Romanian artistic gymnast

Anamaria "Ana" Tămârjan (also spelled Tămîrjan, born 8 May 1991) is a Romanian artistic gymnast. She is a bronze Olympic medalist and a gold European medalist with the team. Individually, she is a European silver medalist on balance beam and a bronze medalist on floor. Her favorite events are the floor and the balance beam.

==Early life and career==
She is an identical twin; her sister Adriana was also a world-class gymnast and a member of the Romanian national team, but she is now retired. Tămârjan began training in gymnastics at the age of 4 in Ploieşti with coach Camelia Rădulescu. She moved to the junior national training center in Oneşti at the age of 12 and was invited to the Deva National Training Center a few years later.
During her junior career she competed at Siska Gym International (2006) where she tied for silver on floor with Ekaterina Kramarenko and placed seventh all around. She ranked sixth all around at the 2006 Romanian nationals. Although a member of the junior national team, she missed the 2006 European Championships with an elbow injury.

==Senior career==
Tămârjan was a member of the Romanian team at the 2007 World Championships, but was replaced by alternate Andreea Grigore. She was training on the uneven bars before the competition and she slipped from the bar and broke her leg. She also missed the 2008 Romanian national championships with an injury. However, she had a good meet at the 2008 European Championships in Clermont-Ferrand, France, winning the gold medal with the team and the bronze medal on floor.

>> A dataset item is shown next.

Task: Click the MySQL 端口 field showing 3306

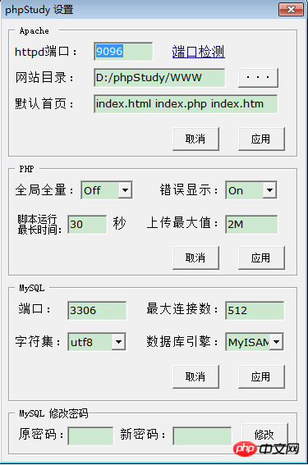Action: tap(97, 311)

She was selected alongside Sandra Izbaşa, Steliana Nistor, Andreea Grigore, Andreea Acatrinei and Gabriela Drăgoi to be a member of the Romanian team at the 2008 Olympic Games. Here she helped her team to qualify in the fourth position in the team finals by competing on all four events vault (15.025) uneven bars (14.275), beam (15.200), and on floor (14.500).
In the team final event she supported the team to win the bronze medal by improving all the scores obtained in the preliminaries: vault (15.125) uneven bars (14.425), beam (15.425), and floor (14.950). She also placed 16th in the qualification for the all around but she did not compete in the finals due to the two per country rule.

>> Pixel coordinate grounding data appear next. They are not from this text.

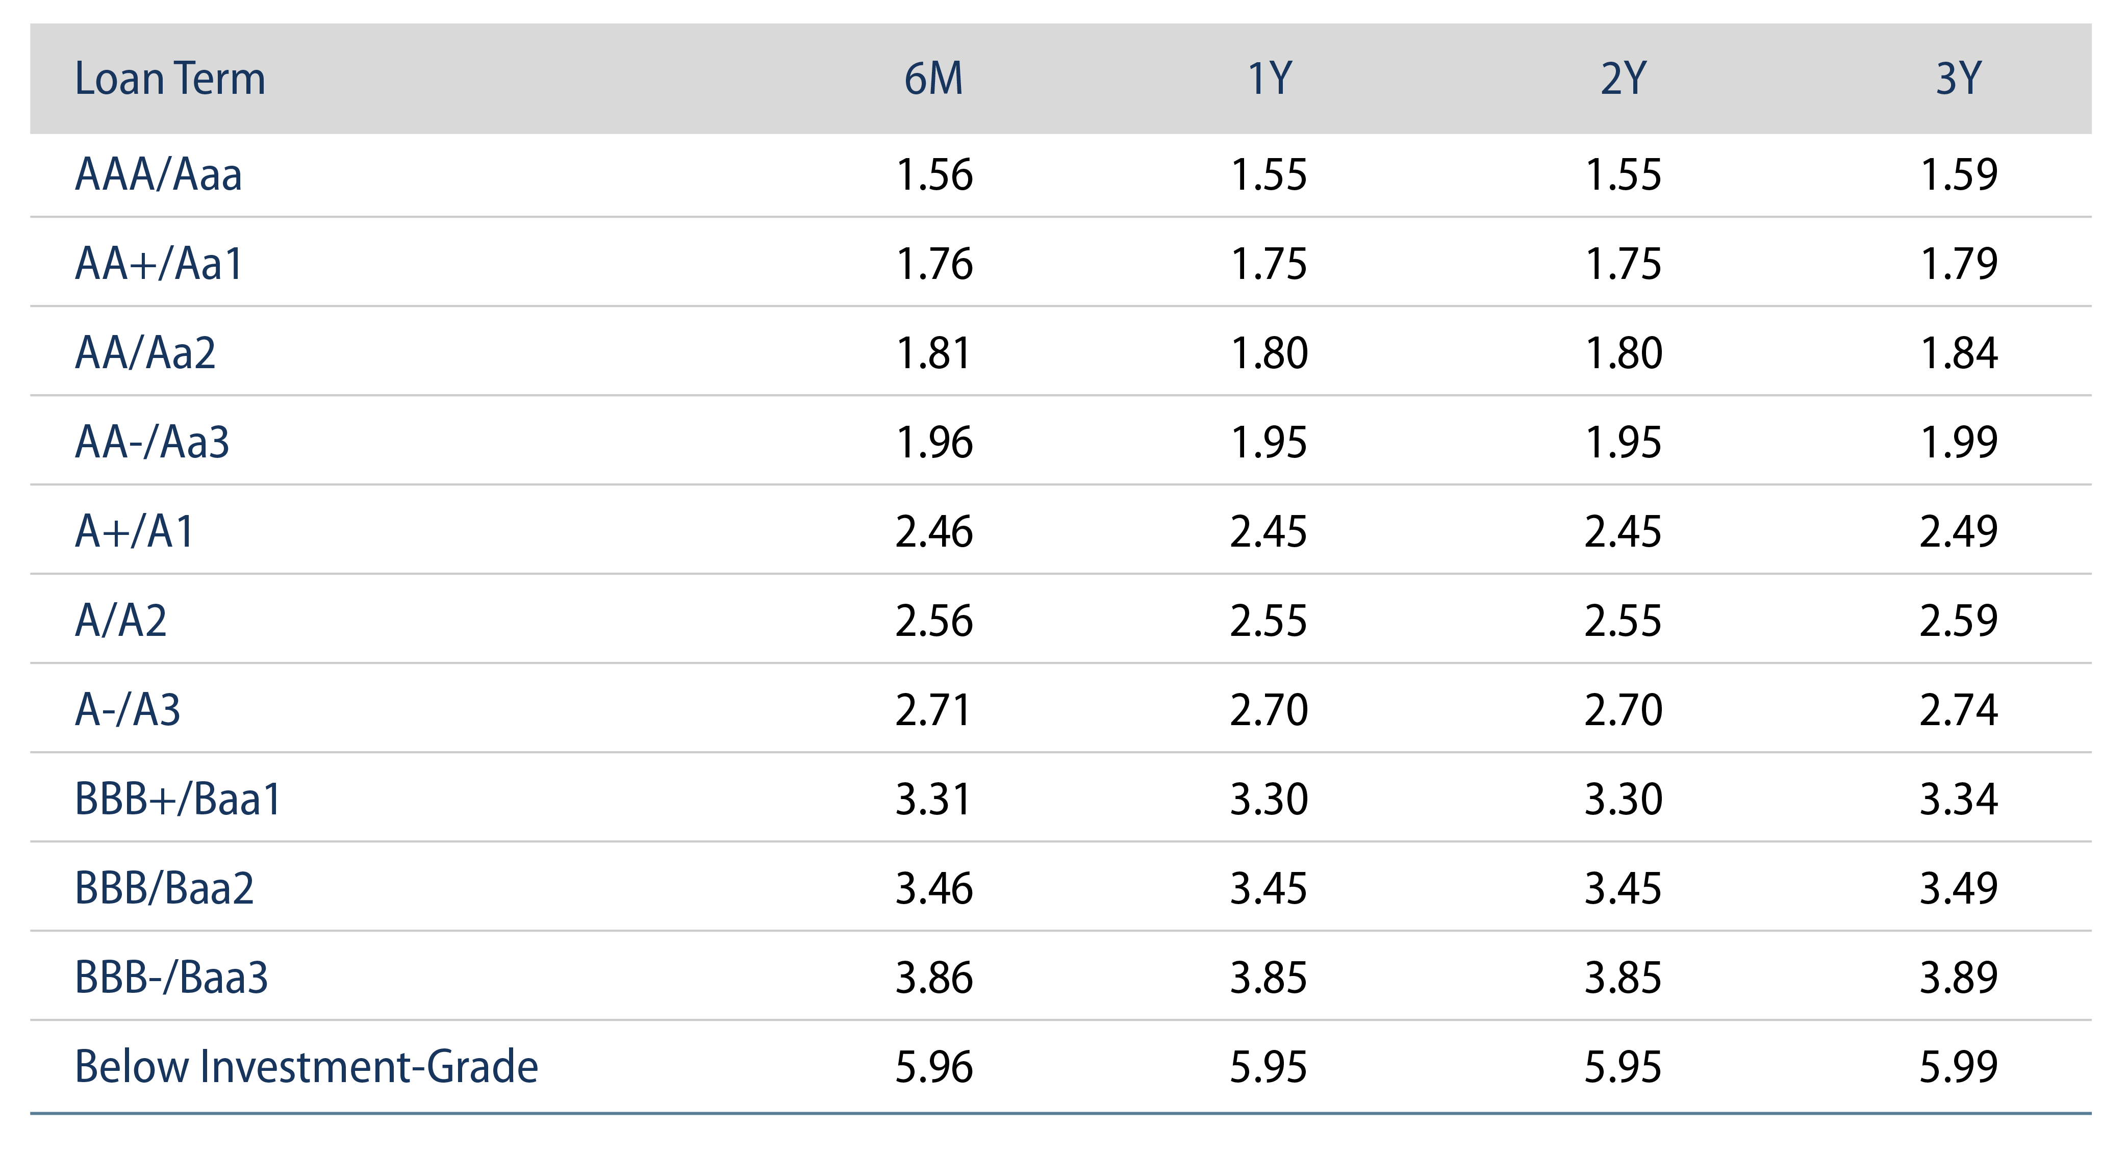Select the 5.99 value in 3Y column

pos(1958,1067)
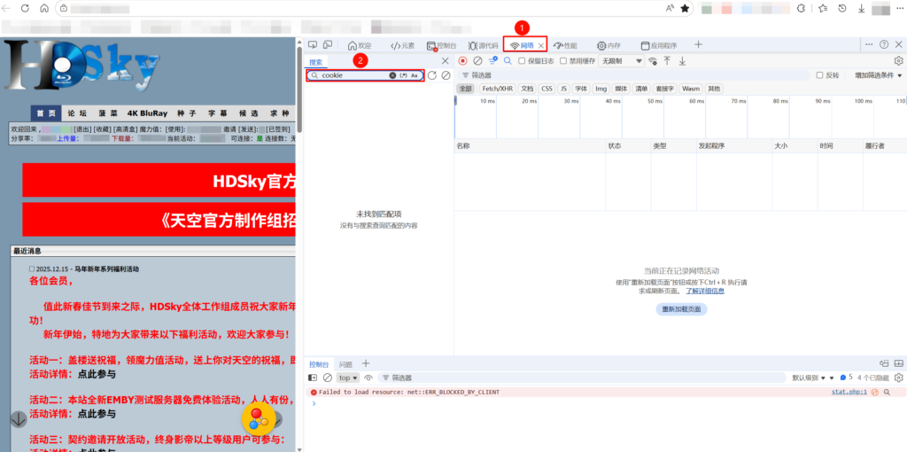The height and width of the screenshot is (452, 907).
Task: Click the cookie search input field
Action: point(353,75)
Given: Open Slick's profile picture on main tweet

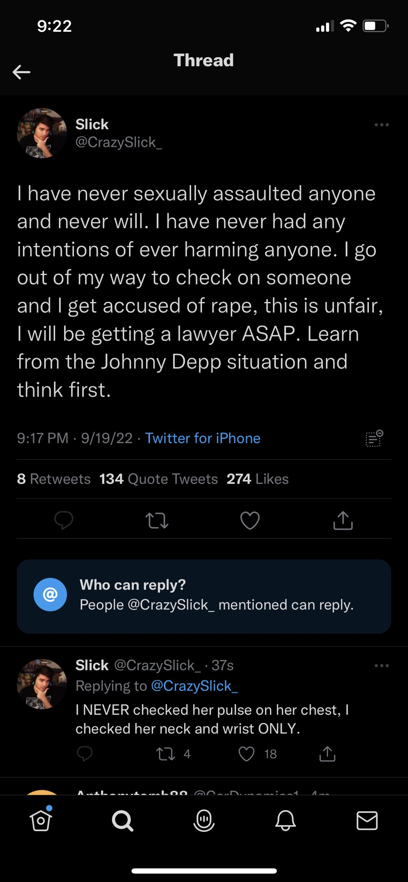Looking at the screenshot, I should tap(42, 133).
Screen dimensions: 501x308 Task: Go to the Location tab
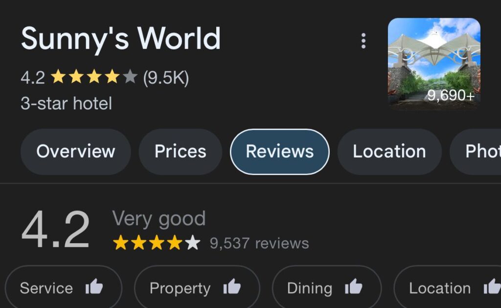point(389,152)
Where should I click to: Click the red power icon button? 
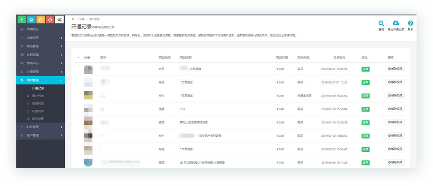pyautogui.click(x=50, y=20)
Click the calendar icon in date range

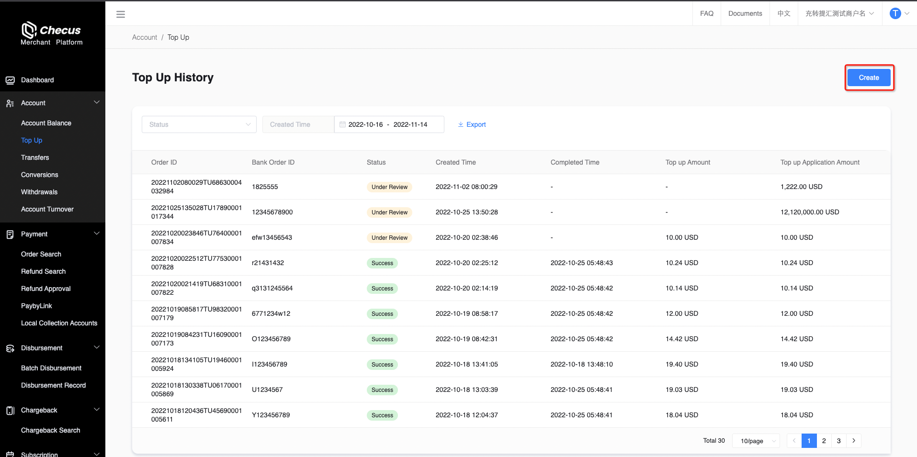tap(342, 124)
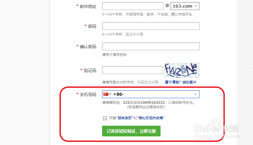Click the '手机号码' field label

click(88, 95)
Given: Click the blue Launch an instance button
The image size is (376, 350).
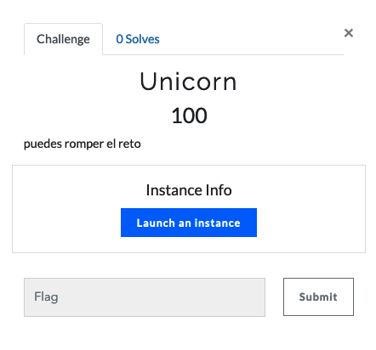Looking at the screenshot, I should (x=189, y=223).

Struggling with health problems she was not at her full physical potential at the 2009 European Championships. However, she managed to qualify second all around, second on beam and fifth on floor. She failed to medal in the all around event due to a fall during the floor exercise. She placed fifth all around, won silver on balance beam and placed fourth on floor. Later that year she competed at the 2009 World Championships where she qualified only in the all around final. She ended her second world championships experience by placing ninth all around. After her return to Romania she underwent surgery to both knees with little chances of making a comeback at the 2010 European Championships. Due to health problems she retired in June 2010. She enrolled the Faculty of Physical Education and Sports in Bucharest.